How imperative is it for CAEs to undertake transformation and innovative activities around internal audit?

All the panelists concurred that it is imperative for CAEs to embrace technology and change in order to stay relevant. A lot of CAEs have minimal knowledge of a key risk such as cybersecurity risks. This applies to Audit Committees as well. One reason for this situation, is that technology is not their background. Accordingly, they are dependent on experts. Organizations need to spend on enhancing the culture of security in the organization. A key part of this is training people ‘what not to do’. Auditors are required to be multi-talented and tech-savvy. Finance processes are becoming increasingly automated. Auditors who are not open to transformation run the risk of becoming irrelevant. They need to constantly learn and not continue to do the same job, which will threaten their existence.

Brian highlighted that, as part of a recent survey conducted by Protivit, 80% of CAEs are behind the digital maturity curve. This is both a challenge and an opportunity.

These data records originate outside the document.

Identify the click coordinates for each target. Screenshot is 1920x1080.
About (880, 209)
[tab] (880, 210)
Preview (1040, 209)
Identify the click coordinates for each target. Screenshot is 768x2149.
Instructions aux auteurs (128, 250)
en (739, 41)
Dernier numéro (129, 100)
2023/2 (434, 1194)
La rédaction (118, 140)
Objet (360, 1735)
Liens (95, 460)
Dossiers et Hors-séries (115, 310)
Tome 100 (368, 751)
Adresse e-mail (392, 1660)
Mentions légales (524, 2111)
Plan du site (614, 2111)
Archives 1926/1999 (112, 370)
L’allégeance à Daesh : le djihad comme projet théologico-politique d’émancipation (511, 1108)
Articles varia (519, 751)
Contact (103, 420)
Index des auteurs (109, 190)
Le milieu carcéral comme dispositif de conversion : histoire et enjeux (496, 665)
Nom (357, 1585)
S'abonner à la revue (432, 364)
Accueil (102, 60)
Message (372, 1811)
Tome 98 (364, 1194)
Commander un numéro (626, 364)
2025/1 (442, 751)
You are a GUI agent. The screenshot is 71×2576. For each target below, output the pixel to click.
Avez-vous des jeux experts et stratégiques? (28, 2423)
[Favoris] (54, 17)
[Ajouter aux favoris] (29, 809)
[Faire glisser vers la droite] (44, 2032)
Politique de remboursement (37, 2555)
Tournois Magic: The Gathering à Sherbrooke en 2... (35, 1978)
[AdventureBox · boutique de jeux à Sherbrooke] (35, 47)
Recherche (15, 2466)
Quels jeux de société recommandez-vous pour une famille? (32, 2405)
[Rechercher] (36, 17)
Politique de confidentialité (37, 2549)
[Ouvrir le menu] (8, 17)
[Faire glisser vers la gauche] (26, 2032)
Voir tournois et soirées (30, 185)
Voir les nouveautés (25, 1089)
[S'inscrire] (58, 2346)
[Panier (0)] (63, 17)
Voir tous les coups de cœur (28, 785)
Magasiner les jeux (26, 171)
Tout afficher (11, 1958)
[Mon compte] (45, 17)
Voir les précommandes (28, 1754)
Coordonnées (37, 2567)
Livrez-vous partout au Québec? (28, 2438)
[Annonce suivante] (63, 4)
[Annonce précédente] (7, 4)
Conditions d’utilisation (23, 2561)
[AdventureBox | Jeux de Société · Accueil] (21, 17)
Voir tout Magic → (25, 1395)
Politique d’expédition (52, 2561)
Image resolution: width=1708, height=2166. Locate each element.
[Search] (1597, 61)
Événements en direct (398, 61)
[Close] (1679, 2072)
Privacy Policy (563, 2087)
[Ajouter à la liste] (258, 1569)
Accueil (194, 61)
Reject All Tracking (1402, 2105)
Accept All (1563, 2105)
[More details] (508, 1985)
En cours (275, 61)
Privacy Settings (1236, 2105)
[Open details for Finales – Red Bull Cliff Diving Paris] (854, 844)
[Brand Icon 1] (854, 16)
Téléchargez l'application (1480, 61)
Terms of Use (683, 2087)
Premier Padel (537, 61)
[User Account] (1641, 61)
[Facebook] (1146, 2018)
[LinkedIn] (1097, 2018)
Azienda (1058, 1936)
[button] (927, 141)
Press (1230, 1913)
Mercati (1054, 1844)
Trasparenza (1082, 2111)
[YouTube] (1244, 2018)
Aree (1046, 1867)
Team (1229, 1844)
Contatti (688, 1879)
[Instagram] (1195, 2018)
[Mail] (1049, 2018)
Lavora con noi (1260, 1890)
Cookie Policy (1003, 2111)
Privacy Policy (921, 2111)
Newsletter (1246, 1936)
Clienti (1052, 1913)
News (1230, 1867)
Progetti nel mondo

54% of the participants believed that Internal Audit Department needs improvement to effectively achieve appropriate risk coverage, agile responses to new and emerging risks, and efficient delivery of value-added insights regarding risk culture, risk management capabilities, and internal control environment.

Environment, Social and Governance (ESG) is not a hype but a reality

ESG is a reality, no more a hype. This has become a condition for assessing investments. Consumers are abandoning products that are not ESG-sensitive. There is increased focus by organizations to assess their carbon footprint and building strategies to improve. Environment impacts are considered as a key factor while assessing projects. It will become part of the fabric of strategy development, a fundamental area in future strategy development.

One of the recommendations was that ESG should be considered in the implementation of a product not just for sustainability but also for looking at it from the point that it makes good business sense.

39% of the participants believed that organizations would be considering Environment, Social and Governance (ESG) in their strategy in the next 1 to 2 years as the MENA region follows the ESG trend.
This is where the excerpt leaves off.